Records for this task:
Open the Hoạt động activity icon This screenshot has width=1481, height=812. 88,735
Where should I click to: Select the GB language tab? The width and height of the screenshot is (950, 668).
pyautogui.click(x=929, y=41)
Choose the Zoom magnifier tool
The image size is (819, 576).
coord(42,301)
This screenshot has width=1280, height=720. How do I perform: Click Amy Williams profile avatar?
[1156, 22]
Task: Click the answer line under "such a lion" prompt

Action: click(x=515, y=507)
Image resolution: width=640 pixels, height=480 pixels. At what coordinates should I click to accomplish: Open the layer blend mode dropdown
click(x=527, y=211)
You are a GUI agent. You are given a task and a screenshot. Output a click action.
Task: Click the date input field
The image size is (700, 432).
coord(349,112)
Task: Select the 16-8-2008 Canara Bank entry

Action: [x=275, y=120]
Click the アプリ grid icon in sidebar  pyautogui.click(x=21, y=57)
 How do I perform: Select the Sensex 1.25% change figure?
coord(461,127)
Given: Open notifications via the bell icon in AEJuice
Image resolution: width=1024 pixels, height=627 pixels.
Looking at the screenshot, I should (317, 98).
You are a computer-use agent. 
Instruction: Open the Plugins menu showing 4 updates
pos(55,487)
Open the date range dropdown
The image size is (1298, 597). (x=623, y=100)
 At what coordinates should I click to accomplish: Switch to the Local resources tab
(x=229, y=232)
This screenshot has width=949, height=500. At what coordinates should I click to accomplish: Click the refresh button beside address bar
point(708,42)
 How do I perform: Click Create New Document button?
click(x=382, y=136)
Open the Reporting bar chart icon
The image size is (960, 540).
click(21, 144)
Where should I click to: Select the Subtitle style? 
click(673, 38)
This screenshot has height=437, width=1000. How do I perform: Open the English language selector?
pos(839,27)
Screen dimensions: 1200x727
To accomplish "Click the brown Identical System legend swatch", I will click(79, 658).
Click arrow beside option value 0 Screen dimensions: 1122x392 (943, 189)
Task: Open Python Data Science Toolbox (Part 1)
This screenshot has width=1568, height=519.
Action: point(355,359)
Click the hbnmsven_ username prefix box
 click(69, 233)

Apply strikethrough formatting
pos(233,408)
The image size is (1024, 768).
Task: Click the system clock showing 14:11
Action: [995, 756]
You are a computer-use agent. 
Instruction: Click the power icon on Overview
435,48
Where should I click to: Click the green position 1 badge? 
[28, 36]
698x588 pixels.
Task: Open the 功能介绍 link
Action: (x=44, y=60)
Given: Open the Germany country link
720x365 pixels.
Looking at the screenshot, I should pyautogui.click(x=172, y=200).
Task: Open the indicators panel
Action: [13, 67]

Exercise description: Write out word for word only the lines from the one with "This screenshot has width=1568, height=519." to the end of the material, both ends included.

Finished task:
This screenshot has width=1568, height=519.
Action: point(355,359)
Click the hbnmsven_ username prefix box
 click(69, 233)

Apply strikethrough formatting
pos(233,408)
The image size is (1024, 768).
Task: Click the system clock showing 14:11
Action: [995, 756]
You are a computer-use agent. 
Instruction: Click the power icon on Overview
435,48
Where should I click to: Click the green position 1 badge? 
[28, 36]
698x588 pixels.
Task: Open the 功能介绍 link
Action: (x=44, y=60)
Given: Open the Germany country link
720x365 pixels.
Looking at the screenshot, I should pyautogui.click(x=172, y=200).
Task: Open the indicators panel
Action: [13, 67]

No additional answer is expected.